15. A data processing apparatus, characterized in that, Applied to cloud-native platforms, including: The first data receiving module is configured to receive pending service data of the target service, wherein the pending service data is the database data of the target service; The version information determination module is configured to read the business configuration information of the business data to be processed and determine the version information of the business data to be processed. The update data determination module is configured to determine the business data to be updated from the pending business data based on the version information, wherein the business data to be updated is determined based on the data loading type, and the data loading type includes the business initial loading type and the business iteration loading type. The data image generation module is configured to generate a target data image based on the business configuration information and the business data to be updated, and upload the target data image to the target image repository of the target business, wherein the target data image is a data image independent of the application image.

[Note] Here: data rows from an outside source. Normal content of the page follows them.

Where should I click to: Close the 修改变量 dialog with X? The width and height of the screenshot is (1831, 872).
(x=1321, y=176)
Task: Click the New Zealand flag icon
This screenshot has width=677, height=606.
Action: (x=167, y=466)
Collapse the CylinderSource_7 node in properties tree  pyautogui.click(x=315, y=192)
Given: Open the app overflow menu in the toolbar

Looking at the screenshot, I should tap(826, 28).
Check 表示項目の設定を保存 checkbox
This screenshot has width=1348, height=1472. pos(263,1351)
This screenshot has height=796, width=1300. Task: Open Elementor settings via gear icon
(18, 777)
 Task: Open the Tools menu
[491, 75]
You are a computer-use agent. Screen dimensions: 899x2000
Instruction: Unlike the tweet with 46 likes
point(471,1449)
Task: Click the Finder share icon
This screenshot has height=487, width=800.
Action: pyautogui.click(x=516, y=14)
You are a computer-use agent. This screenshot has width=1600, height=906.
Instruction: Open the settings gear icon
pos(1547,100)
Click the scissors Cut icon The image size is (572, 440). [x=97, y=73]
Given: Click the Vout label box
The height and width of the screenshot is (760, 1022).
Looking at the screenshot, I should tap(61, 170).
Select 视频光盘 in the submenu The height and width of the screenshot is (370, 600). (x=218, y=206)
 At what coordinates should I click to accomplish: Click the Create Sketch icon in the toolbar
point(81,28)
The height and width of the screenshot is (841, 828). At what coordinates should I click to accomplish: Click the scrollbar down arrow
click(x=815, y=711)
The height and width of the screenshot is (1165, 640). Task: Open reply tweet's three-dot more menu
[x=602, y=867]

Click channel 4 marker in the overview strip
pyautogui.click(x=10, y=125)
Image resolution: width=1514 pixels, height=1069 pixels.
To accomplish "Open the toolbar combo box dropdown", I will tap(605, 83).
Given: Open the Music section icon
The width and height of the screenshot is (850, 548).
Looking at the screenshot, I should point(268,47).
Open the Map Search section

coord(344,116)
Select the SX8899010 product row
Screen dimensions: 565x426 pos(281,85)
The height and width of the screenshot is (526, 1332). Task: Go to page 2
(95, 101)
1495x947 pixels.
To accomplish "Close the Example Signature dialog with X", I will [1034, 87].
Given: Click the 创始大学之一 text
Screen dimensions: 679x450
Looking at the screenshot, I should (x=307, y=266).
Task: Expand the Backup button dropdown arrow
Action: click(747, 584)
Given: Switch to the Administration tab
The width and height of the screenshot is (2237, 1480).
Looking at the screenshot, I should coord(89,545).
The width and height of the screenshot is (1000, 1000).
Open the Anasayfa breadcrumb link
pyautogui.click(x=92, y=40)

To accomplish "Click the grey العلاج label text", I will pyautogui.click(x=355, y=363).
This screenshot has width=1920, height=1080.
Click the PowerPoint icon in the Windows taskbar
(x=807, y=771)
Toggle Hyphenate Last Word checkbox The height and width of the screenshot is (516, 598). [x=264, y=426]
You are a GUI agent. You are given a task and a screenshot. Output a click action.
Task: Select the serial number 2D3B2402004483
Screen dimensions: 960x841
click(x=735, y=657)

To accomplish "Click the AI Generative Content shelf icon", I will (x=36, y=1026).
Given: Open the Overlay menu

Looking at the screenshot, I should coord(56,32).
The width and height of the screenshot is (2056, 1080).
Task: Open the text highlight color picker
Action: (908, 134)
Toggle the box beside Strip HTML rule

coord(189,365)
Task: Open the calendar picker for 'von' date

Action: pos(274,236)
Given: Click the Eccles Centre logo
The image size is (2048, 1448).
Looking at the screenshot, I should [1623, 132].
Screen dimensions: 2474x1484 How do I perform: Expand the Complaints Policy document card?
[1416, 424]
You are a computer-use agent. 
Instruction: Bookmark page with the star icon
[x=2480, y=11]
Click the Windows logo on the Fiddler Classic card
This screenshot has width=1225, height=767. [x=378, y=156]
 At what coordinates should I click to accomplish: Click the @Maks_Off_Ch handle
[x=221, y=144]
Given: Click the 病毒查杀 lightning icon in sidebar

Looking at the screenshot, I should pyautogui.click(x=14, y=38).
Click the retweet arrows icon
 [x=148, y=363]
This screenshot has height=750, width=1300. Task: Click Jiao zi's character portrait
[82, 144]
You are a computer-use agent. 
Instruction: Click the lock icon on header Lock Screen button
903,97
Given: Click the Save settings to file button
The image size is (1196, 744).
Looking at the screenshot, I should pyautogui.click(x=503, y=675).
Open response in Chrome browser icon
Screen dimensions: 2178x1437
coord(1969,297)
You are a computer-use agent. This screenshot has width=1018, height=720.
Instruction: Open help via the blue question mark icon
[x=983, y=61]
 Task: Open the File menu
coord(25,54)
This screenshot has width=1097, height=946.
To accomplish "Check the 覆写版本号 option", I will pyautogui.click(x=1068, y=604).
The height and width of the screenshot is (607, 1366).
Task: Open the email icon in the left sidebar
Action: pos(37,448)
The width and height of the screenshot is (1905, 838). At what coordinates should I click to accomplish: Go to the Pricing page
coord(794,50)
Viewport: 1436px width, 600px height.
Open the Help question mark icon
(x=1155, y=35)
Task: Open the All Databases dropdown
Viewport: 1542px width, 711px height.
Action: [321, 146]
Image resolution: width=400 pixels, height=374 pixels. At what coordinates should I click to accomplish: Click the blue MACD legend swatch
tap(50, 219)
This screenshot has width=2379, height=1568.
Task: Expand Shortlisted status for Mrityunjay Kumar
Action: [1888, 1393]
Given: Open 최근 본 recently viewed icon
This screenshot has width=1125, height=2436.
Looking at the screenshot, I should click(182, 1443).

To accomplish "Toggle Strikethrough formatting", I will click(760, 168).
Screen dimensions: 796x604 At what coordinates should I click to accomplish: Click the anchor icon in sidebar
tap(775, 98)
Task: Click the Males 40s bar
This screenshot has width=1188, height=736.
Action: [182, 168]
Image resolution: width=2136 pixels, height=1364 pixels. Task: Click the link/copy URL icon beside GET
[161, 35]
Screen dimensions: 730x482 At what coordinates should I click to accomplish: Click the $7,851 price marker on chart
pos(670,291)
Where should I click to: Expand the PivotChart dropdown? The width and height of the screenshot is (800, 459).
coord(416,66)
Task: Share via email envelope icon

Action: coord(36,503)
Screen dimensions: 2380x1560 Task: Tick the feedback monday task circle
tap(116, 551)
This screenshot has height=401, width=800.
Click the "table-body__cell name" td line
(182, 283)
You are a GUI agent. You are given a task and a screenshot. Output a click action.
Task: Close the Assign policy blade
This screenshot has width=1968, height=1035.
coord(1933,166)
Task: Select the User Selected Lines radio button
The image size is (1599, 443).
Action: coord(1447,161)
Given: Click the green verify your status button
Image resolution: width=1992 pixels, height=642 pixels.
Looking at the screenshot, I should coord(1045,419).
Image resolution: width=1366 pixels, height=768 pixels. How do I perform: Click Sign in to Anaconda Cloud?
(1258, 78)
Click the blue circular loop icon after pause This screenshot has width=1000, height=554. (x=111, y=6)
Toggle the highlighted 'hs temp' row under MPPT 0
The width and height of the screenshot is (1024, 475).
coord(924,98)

16. A data processing apparatus, characterized in that, Applied to the client side, including: The second data receiving module is configured to receive a target data image sent by the target image repository, wherein the target data image is determined by the target image repository based on the local data image version information of the target business; The tool image acquisition module is configured to read the tool image configuration information in the configuration information of the target data image, and acquire the target tool image based on the tool image configuration information; The data mirror parsing module is configured to parse the target data mirror based on the target tool mirror, obtain the business data to be updated, and import the business data to be updated into the local database. The business data to be updated is determined based on the data loading type, which includes the business initial loading type and the business iteration loading type. The target data mirror is a data mirror independent of the application mirror.
17. A computing device, comprising a memory, a processor, and computer instructions stored in the memory and executable on the processor, characterized in that, When the processor executes the computer instructions, it implements the steps of the method according to any one of claims 1-9 or 10-13.
18. A computer-readable storage medium storing computer instructions, characterized in that, When executed by a processor, the computer instructions implement the steps of the method according to any one of claims 1-9 or 10-13.